20TH March 2013 was like any other Wednesday to me. Getting up, having my breakfast and taking my daily dose of aspirin, by which I am referring to reading the newspaper.
I usually look into the sports page first, but that day nothing interesting took place in the world of sports. I then turned the page to update myself about the happenings around the globe, and one particular article grabbed my attention. The article was about Iraq. It gave an insight into the bruised and bloodied Iraq. The country that once boasted of early civilisations and modernisations, had now become crippled with violence and innumerable civil wars.
I have always been interested in the Middle East, especially the countries where wars are as common as hot dogs in the United States. I wanted to go into Iraq or Syria and peek into the lives of these poor innocents who are caught in the middle of this violence. I too wanted to feel like them to understand them better, to understand the fear that they have. But as I read through the article, chills ran down my spines as it read that since 2003 over 4,804 soldiers and 122,000 civilians (figures according to 2013) had died in the collision that had taken place between the US and the Iraqi army (US had invaded Iraq as it believed that Iraq possessed Weapons of Mass Destruction. No such weapons were found). The war had taken over many lives and made Iraq a battle ground for conflicts. Since then civil wars are regular occurrences due to a weak government and the heavy presence of American soldiers is not really appreciated by the citizens.
Iraq has been bombed, fired and destroyed. This had actually started with Saddam Hussain, as most of us know about the Operation Desert storm (once again led by the US), which successfully overthrew the autocratic dictator. Saddam Hussain was no saint as he himself had a notorious reputation of killing and torturing many women, men and children (mostly Kurdish, whom he believed did not belong in Iraq). The USA took advantage of this terror embedded in the citizens’ minds and ‘helped’ them to get rid of Saddam Hussain (while pursuing their main agenda of acquiring oil from the oil rich Iraq). US then placed its own government in Iraq.
Since then there has been minor conflicts leading to several deaths. Due to such disturbances, a lack of a strong government and dissatisfaction among the citizens of Iraq, the country has now become a hub for extremist/ terrorist organizations.The frustration with their own government, the inactivity of the United Nations and the precarious state of their living conditions has also compelled many young men to join such organizations, maybe in the hope for revenge(many still hold America responsible for their present condition), or maybe in hope for a better life. The fast growing jihadi organization- ISIS has also captured significant parts of the city and carry out frequent bombings and tortures. The Iraqi women are also sold as sex slaves to this organization(this particular topic deserves a whole another article). The violence spares no one- it has orphaned many kids, snatched children from their parents, separated husbands and wives, sisters and brothers. Every Iraqi lives in fear about their unpredictable future. Think about it- someone tells you that you MAY die, there is no surety, no time given, just that you most probably will die any time. How will you feel?
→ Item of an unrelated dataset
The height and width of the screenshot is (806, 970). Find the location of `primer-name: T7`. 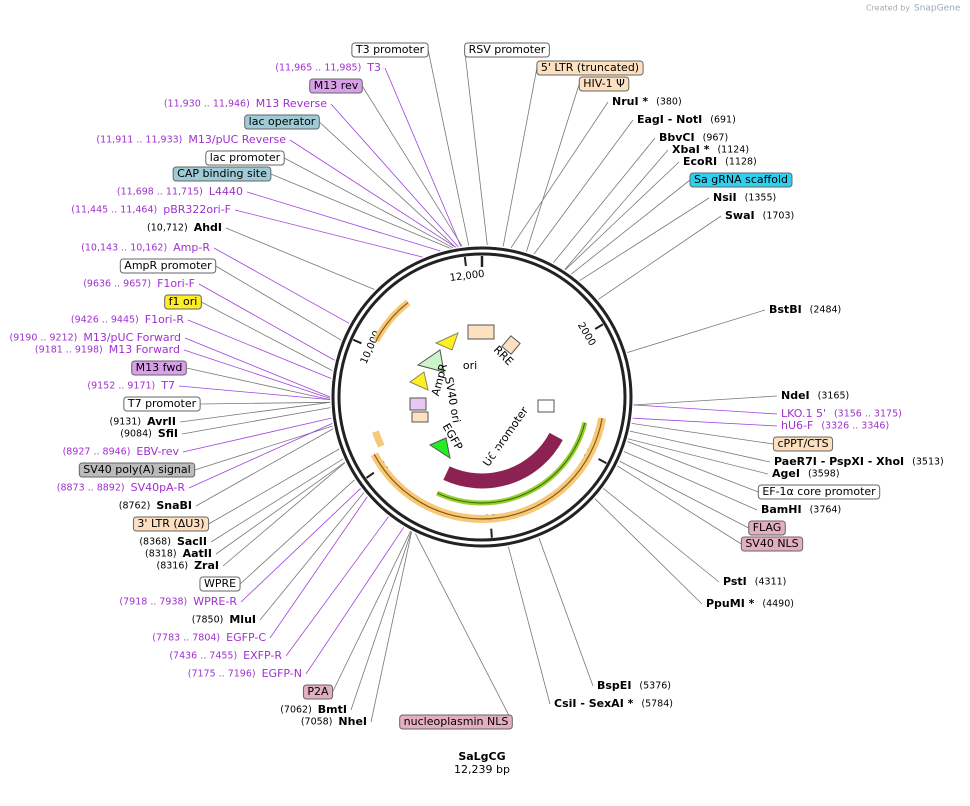

primer-name: T7 is located at coordinates (168, 386).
Every Iraqi lives in this fear EVERY SINGLE DAY. Many can even distinguish between the sound of a commercial plane and that of a terrorist airplane.
As I read the article, I found myself asking- where was the United Nations now? Why aren’t they acting upon it?
At that time I couldn’t help but wonder about the future of Iraq, and now after 3 years the condition has deteriorated. The terrorists have made it their safe haven, the US doesn’t seem willing to leave, there is no strong government needed to rule a country and violence has only increased. I believe that even the Iraqis have stopped dreaming of a better world. They have reached acceptance, and who can blame them? All they have ever known is a life of torture and sorrow and the uncertainty of life and death, quite literary.
Through this article I don’t want to invoke a sense of sympathy for them, I want to make people aware of the country and the people who lack a voice. I want the children of that country to have a chance at life and have dreams of their own, I want happy families and peace as is deserved by every human who walks on this earth.